米国内分泌学会が入院患者の血糖管理ガイドラインを改訂 「リアルタイムCGMの使用」などを推奨

2022.06.22
米国内分泌学会が非重症入院患者の血糖管理ガイドラインを改訂

 米国内分泌学会(ENDO)は、入院患者の血糖管理ガイドラインを改訂した。米ピッツバーグ大学のMary T. Korytkowski氏らが同学会の学術集会(ENDO 2022、6月11~14日、アトランタ)で内容を発表するとともに、「The Journal of Clinical Endocrinology & Metabolism」に6月12日公開された。
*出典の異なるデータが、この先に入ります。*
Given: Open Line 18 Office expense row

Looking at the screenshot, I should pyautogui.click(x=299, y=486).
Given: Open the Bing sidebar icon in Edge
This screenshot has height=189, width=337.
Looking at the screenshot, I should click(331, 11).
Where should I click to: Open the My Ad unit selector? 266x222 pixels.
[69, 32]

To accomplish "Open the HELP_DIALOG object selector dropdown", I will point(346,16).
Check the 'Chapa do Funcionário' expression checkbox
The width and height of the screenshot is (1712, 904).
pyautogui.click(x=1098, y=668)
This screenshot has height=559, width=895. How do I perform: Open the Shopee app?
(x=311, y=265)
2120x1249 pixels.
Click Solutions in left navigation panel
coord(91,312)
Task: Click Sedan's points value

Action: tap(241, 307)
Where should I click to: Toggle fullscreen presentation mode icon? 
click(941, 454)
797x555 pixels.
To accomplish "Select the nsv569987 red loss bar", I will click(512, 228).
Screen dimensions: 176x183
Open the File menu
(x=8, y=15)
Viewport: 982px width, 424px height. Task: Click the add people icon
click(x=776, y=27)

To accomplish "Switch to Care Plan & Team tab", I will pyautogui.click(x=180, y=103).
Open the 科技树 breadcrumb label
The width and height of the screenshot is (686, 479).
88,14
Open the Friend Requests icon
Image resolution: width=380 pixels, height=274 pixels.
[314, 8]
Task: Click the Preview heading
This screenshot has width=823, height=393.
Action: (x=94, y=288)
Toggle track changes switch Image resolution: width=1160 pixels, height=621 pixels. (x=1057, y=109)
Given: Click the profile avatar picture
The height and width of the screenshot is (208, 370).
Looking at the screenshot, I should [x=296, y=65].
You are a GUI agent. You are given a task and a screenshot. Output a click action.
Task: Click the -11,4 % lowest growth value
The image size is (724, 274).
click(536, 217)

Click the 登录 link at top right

 改訂されたガイドラインは、臨床で遭遇する機会の多い、糖尿病患者の入院または入院中に高血糖が認められた、非重症の成人患者の血糖管理に関するトピックを10項目取り上げ、15項目からなる推奨事項を提示している。以下、一部を抜粋して紹介する。

 血糖変動のモニタリングや管理目標については、「低血糖リスクの高い患者に対するリアルタイムCGMのベッドサイドでの使用」、「待機手術が予定されている患者にはHbA1c8%未満、血糖値100~180mg/dLを目標に管理し、HbA1cの目標を達成不能の場合には血糖目標のみ達成を目指す」などを推奨している。

 インスリン投与については、「入院前からポンプ療法(CSII)中の患者には、糖尿病専門スタッフがいる病院ではベーサル/ボーラス療法(BBI)への変更ではなくCSIIを継続、専門スタッフがいない病院で入院期間が1~2日を超えると予想される場合はCSII中止前にBBIに移行する」、「糖質コルチコイド投与中に高血糖を来す患者へのNPHまたはBBI療法による血糖管理」などを推奨。経口薬関連では、「インスリンによる補正を伴うDPP-4阻害薬の使用、またはインスリン療法のいずれかを推奨」などの記載が見られる。

 このほか、「外科的処置を行う患者への術前経口補水液として炭水化物を含むものを用いない」、「入院前にインスリン療法を施行しておらず、食後高血糖是正のためのインスリンが必要な患者に対するインスリン投与量決定に、カーボカウントを使用しない」、「退院計画の一部として糖尿病教育を実施する」などの推奨も掲げられている。

 Korytkowski氏は、「改訂されたガイドラインは、糖尿病または入院中に高血糖が認められた非重症患者に特有の血糖管理上重要なケアのポイント、およびその対策を示している。これにより、当該患者の入院中の経過だけでなく、退院後の臨床転帰を改善する可能性がある」と述べている。

 なお、一部の著者が医薬品・医療機器関連企業との金銭的関係の存在を明らかにしている。